Neoliberalismo

O conceito de neoliberalismo é um dos mais complexos e polêmicos entre aqueles cunhados no século XX e diz respeito tanto a teorias quanto a práticas político-econômicas.
Margaret Thatcher é considerada por muitos uma das representantes do neoliberalismo*

Neoliberalismo é um dos conceitos mais complicados entre aqueles que foram cunhados no século XX. Isso porque ele pode ser usado tanto para descrever as teorias de duas escolas econômicas do Pós-Guerra, a Escola de Chicago – representada por Milton Friedman – e a Escola Austríaca – representada por Friedrich Hayek e Ludwig von Mises –, quanto para qualificar práticas políticas de diferentes países implementadas entre os anos 1980 e 1990. Além disso, esse conceito foi (e continua sendo ainda hoje) utilizado por analistas à esquerda e à direita do cenário político-ideológico. Para ter um exemplo disso, desse conceito serviram-se tanto um intelectual marxista, como o inglês Perry Anderson, quanto o brasileiro José Guilherme Merquior, mais alinhado à tradição liberal.

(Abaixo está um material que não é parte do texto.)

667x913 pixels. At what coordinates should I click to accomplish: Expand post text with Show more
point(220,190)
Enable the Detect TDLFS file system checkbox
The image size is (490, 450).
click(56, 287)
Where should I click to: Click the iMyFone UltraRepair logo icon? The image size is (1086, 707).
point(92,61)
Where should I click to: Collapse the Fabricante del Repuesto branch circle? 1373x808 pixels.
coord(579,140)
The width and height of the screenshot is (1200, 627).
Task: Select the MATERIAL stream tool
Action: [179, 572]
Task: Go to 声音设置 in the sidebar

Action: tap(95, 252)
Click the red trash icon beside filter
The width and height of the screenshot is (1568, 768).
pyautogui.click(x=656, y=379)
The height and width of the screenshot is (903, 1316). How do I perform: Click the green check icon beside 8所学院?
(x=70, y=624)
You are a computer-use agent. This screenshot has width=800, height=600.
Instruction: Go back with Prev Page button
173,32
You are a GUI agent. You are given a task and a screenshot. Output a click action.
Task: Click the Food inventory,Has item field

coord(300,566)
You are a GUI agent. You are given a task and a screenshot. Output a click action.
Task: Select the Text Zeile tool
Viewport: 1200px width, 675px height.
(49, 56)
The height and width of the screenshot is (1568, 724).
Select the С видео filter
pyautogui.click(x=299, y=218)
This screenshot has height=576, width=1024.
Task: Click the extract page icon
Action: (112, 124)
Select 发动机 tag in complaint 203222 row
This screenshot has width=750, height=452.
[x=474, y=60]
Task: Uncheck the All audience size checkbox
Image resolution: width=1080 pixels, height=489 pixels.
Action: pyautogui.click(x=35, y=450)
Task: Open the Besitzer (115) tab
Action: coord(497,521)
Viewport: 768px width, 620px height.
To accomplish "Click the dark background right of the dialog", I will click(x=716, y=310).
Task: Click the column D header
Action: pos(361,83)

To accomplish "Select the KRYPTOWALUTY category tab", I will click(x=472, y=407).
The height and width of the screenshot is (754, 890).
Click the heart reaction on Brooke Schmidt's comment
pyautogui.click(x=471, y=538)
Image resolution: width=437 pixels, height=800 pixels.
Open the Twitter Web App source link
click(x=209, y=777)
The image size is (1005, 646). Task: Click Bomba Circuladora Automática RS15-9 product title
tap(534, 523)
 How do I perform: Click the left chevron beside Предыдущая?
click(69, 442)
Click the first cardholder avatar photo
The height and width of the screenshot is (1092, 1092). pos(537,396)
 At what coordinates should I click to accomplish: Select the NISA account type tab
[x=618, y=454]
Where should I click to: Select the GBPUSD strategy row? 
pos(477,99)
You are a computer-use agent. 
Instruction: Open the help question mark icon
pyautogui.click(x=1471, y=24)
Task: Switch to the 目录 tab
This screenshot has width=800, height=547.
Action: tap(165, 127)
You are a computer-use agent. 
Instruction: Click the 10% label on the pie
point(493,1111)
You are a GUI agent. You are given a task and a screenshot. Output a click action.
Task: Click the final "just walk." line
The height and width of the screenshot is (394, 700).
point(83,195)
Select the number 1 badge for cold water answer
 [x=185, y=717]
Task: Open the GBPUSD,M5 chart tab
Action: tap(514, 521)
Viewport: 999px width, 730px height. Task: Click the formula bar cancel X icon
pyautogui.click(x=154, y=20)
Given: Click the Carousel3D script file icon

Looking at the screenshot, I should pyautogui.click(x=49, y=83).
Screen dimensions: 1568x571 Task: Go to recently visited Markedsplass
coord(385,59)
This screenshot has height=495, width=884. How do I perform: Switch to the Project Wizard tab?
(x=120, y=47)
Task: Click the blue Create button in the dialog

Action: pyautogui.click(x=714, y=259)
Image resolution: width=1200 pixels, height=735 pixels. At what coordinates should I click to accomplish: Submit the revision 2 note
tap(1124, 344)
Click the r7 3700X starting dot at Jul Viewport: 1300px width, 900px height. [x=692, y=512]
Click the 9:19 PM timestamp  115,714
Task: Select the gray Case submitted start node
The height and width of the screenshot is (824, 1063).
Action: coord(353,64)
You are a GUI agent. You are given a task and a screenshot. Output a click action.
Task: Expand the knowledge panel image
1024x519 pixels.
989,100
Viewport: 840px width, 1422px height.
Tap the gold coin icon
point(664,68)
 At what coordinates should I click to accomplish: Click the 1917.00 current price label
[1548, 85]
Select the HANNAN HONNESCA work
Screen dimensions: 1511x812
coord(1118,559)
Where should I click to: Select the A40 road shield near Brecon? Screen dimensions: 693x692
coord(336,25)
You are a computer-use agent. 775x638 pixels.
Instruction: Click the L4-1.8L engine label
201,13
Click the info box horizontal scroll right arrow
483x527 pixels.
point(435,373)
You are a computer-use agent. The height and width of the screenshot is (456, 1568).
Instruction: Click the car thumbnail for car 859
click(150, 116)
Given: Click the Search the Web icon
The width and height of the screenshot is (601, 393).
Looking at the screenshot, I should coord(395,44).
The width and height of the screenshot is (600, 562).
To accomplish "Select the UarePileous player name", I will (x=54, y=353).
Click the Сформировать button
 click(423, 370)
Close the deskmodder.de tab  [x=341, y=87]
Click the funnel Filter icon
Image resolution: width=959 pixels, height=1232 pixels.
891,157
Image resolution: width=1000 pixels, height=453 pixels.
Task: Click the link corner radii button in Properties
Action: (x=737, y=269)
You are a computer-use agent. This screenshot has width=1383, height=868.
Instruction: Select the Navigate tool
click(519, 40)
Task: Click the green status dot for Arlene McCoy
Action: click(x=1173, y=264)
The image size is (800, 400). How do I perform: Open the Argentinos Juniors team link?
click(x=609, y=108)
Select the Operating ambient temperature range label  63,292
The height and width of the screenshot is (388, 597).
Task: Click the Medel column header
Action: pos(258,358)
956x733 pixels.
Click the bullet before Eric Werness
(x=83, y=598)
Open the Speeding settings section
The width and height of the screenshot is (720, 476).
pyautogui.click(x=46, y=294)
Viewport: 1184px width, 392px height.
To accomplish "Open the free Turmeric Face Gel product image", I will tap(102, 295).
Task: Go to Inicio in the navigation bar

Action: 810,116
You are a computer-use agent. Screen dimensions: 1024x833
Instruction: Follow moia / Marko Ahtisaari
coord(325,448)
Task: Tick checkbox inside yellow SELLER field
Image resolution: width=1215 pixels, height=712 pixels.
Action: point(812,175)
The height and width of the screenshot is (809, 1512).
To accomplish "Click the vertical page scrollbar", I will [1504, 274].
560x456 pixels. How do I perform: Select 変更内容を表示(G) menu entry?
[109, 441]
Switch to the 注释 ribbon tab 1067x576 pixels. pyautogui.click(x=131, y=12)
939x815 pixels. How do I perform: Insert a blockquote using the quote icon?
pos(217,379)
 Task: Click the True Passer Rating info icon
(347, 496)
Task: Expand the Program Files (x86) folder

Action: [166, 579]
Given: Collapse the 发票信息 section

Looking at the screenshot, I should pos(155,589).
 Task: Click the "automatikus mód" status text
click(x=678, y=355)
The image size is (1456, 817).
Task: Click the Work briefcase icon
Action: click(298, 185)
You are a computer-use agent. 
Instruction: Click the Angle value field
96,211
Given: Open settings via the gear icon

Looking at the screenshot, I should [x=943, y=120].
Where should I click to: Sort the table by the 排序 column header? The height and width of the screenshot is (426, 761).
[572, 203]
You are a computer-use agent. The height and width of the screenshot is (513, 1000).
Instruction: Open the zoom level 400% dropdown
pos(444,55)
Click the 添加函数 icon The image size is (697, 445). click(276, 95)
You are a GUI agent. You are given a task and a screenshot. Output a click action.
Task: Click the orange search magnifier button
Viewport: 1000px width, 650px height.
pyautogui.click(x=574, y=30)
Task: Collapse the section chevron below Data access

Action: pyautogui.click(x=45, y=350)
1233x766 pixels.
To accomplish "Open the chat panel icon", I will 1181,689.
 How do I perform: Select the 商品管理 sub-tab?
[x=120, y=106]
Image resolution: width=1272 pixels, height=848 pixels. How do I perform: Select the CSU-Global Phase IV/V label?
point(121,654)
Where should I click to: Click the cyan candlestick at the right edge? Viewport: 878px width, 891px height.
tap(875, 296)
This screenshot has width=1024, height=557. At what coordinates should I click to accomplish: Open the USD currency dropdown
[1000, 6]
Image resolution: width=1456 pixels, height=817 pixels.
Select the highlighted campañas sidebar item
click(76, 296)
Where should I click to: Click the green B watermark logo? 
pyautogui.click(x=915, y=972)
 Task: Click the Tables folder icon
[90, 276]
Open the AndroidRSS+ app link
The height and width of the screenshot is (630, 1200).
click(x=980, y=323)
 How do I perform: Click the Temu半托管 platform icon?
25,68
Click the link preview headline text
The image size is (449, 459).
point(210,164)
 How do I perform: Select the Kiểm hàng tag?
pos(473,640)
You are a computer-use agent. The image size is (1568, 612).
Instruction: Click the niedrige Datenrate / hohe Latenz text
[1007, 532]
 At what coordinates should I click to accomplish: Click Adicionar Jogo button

Todavia, para compreendermos melhor o que é o neoliberalismo, passemos ao contexto do debate político-econômico do Pós-Guerra.

O Pós-guerra e a Sociedade Mont Pèlerin

Após a Segunda Guerra Mundial (1939-1945), o modelo político-econômico predominante na Europa Ocidental, sobretudo na Grã-Bretanha, foi o da social-democracia, que produziu a estrutura do Estado de Bem-Estar Social (o Welfare State), na qual prevalecia a prerrogativa de que o Estado deveria comandar a economia e gerir recursos de amparo aos cidadãos em áreas como saúde, educação, moradia etc.

Além disso, os sindicatos também exerciam forte pressão sobre a dinâmica econômica. Ao mesmo tempo, nos Estados Unidos – país que emergiu da Segunda Guerra como potência ocidental dominante –, as medidas de intervenção do Estado na economia, aplicadas desde os anos 1920 (procedimento que levou à Crise de 1929), ganharam novo fôlego com as ideias do economista John M. Keynes e a política do New Deal, do presidente Franklin D. Roosevelt.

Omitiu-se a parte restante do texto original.